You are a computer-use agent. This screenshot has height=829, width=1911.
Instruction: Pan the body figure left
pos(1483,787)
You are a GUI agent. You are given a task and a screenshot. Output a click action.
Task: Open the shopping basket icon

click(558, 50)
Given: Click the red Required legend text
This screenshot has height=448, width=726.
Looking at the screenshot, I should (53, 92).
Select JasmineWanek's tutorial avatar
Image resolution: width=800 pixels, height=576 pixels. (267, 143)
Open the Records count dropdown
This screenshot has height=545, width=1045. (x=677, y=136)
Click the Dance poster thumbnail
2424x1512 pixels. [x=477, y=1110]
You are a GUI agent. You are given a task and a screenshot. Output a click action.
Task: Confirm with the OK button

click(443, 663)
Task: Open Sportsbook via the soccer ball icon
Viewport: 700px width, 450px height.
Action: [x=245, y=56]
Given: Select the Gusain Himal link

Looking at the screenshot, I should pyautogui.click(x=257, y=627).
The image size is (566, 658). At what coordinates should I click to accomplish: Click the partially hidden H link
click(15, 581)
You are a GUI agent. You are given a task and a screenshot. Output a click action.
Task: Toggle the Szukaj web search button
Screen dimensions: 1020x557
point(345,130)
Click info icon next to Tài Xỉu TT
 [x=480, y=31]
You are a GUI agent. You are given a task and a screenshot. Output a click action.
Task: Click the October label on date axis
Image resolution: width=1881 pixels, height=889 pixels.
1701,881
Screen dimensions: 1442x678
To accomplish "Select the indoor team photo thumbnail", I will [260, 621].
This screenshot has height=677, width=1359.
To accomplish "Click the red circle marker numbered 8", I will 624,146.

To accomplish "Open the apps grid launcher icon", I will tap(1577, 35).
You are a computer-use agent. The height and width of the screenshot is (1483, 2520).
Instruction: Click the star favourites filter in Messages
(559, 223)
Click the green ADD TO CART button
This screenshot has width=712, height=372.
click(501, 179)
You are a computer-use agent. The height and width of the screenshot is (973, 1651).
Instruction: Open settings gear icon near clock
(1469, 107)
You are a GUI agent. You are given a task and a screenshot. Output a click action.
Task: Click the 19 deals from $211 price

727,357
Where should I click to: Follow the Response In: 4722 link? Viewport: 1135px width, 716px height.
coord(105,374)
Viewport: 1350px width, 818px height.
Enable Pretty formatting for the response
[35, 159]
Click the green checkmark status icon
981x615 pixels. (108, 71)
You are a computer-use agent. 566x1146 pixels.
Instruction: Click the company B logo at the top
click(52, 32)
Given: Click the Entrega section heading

== Stated exercise ==
Put the stretch from the start of the lines above through the line containing "click(558, 50)" into a Markdown table with the columns Idx and Entry. Number each row, and leave out blank lines.

== Worked answer ==
| Idx | Entry |
|---|---|
| 1 | You are a computer-use agent. This screenshot has height=829, width=1911. |
| 2 | Instruction: Pan the body figure left |
| 3 | pos(1483,787) |
| 4 | You are a GUI agent. You are given a task and a screenshot. Output a click action. |
| 5 | Task: Open the shopping basket icon |
| 6 | click(558, 50) |